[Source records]
-- -- --

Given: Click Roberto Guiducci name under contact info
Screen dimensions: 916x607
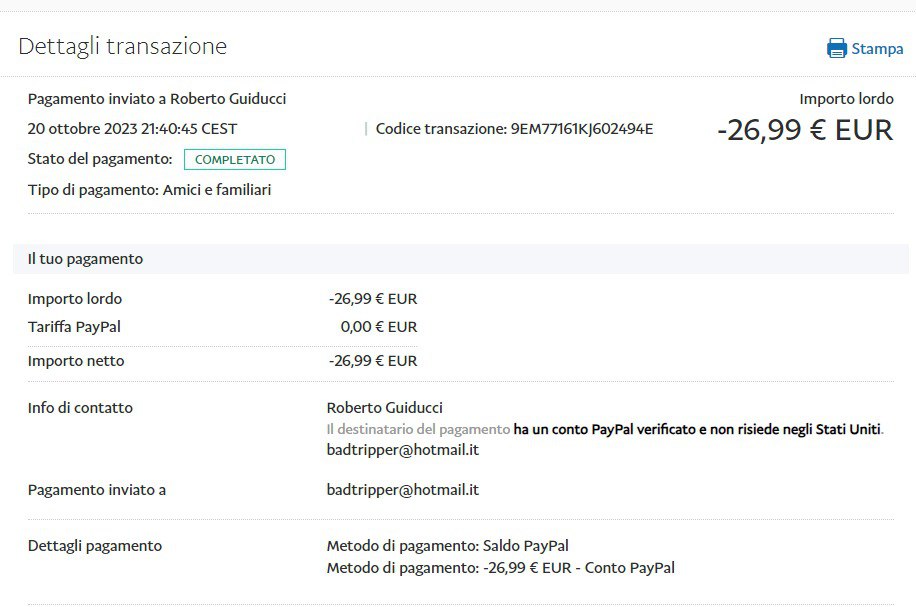Looking at the screenshot, I should (384, 408).
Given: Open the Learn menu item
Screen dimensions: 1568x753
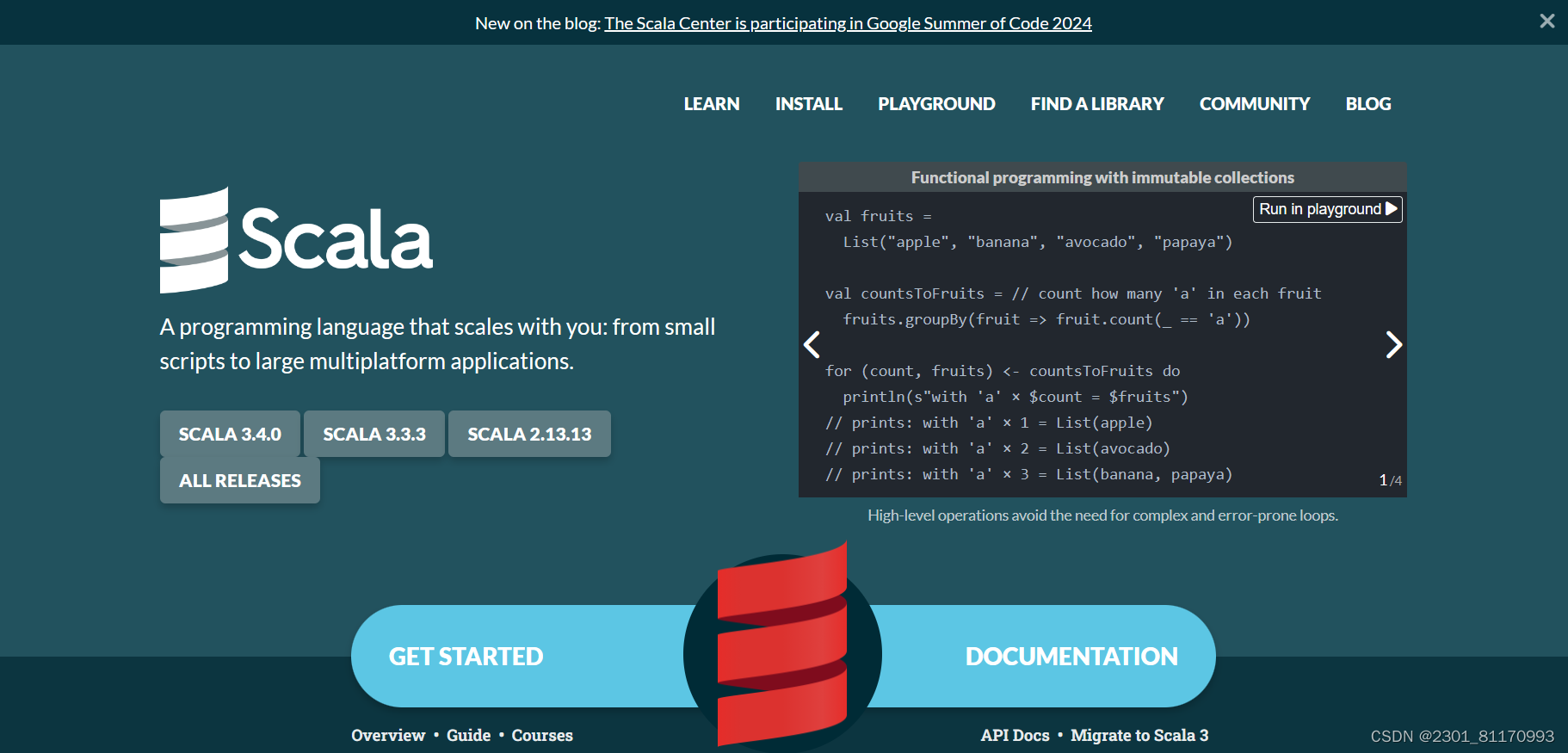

-- -- --

● Task description: Drop the pictures, then write out only the lines running from the one containing "Screen dimensions: 916x607" through the last line above, both included, exactly.

● Your response:
Screen dimensions: 916x607
Looking at the screenshot, I should (384, 408).
Given: Open the Learn menu item
Screen dimensions: 1568x753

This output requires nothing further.